Only one span of the listing below should come back. It runs from the line with "Künye (17, 2227)" through the line with "Projektinhalt (191, 206)", and each of its lines must be reproduced exactly.
----- WORKING DATA
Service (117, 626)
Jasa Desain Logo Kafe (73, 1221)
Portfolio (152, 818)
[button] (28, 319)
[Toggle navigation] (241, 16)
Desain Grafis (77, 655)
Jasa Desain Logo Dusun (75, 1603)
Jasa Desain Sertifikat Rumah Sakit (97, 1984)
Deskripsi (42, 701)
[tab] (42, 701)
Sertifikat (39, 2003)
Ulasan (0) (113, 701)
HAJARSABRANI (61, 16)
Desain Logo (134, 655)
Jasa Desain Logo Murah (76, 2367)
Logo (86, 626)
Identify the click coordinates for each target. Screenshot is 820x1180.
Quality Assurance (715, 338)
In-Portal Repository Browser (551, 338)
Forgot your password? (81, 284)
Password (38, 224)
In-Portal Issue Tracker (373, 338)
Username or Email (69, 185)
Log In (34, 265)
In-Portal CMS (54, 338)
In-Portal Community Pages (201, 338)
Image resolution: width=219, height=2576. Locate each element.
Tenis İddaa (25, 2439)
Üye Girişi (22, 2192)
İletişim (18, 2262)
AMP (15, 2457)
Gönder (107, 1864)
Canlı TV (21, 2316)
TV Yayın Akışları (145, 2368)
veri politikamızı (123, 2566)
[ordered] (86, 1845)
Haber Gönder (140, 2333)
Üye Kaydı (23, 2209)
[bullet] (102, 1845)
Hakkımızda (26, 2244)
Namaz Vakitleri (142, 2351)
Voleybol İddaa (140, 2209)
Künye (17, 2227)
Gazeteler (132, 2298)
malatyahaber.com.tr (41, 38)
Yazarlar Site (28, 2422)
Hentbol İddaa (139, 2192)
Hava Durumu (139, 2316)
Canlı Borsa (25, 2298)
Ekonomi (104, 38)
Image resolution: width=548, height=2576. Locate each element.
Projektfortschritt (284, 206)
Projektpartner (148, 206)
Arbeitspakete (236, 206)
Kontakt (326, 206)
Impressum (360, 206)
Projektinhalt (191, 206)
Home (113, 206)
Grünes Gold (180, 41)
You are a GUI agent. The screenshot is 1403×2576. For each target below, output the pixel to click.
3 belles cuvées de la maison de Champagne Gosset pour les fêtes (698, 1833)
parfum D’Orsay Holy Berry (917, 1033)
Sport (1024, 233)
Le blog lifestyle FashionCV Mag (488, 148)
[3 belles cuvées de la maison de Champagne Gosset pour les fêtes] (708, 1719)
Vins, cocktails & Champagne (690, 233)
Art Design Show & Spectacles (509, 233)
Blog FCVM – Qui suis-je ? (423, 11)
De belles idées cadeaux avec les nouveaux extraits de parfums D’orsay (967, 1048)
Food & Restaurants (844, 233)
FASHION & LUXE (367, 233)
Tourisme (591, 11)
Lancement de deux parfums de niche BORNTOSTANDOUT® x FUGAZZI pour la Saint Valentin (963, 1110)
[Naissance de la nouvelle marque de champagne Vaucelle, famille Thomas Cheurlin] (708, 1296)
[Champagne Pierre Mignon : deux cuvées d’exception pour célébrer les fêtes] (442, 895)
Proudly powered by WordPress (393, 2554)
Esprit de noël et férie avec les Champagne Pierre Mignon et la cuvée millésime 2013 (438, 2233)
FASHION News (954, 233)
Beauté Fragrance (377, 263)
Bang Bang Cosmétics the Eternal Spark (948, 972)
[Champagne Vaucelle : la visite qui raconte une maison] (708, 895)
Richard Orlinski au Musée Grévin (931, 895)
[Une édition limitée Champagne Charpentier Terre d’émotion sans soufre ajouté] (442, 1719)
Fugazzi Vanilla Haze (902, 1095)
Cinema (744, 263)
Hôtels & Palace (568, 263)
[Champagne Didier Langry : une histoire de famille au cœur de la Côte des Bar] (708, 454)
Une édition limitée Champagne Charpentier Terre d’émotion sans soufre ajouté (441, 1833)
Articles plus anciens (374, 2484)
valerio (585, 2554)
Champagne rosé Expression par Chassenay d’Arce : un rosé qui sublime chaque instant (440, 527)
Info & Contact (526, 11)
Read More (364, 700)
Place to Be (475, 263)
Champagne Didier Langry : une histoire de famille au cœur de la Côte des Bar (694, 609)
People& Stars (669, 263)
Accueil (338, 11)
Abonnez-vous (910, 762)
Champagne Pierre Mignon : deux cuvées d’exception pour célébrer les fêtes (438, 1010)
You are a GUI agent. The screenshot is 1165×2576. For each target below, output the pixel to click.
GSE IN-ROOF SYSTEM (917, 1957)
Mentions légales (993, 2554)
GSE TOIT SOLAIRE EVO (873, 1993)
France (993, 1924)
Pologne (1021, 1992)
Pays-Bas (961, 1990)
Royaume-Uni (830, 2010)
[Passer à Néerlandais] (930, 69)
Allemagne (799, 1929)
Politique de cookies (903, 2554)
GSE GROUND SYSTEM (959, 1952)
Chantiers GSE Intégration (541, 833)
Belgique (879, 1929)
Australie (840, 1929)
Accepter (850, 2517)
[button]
----------
OUTPUT:
Künye (17, 2227)
Gazeteler (132, 2298)
malatyahaber.com.tr (41, 38)
Yazarlar Site (28, 2422)
Hentbol İddaa (139, 2192)
Hava Durumu (139, 2316)
Canlı Borsa (25, 2298)
Ekonomi (104, 38)
Image resolution: width=548, height=2576. Locate each element.
Projektfortschritt (284, 206)
Projektpartner (148, 206)
Arbeitspakete (236, 206)
Kontakt (326, 206)
Impressum (360, 206)
Projektinhalt (191, 206)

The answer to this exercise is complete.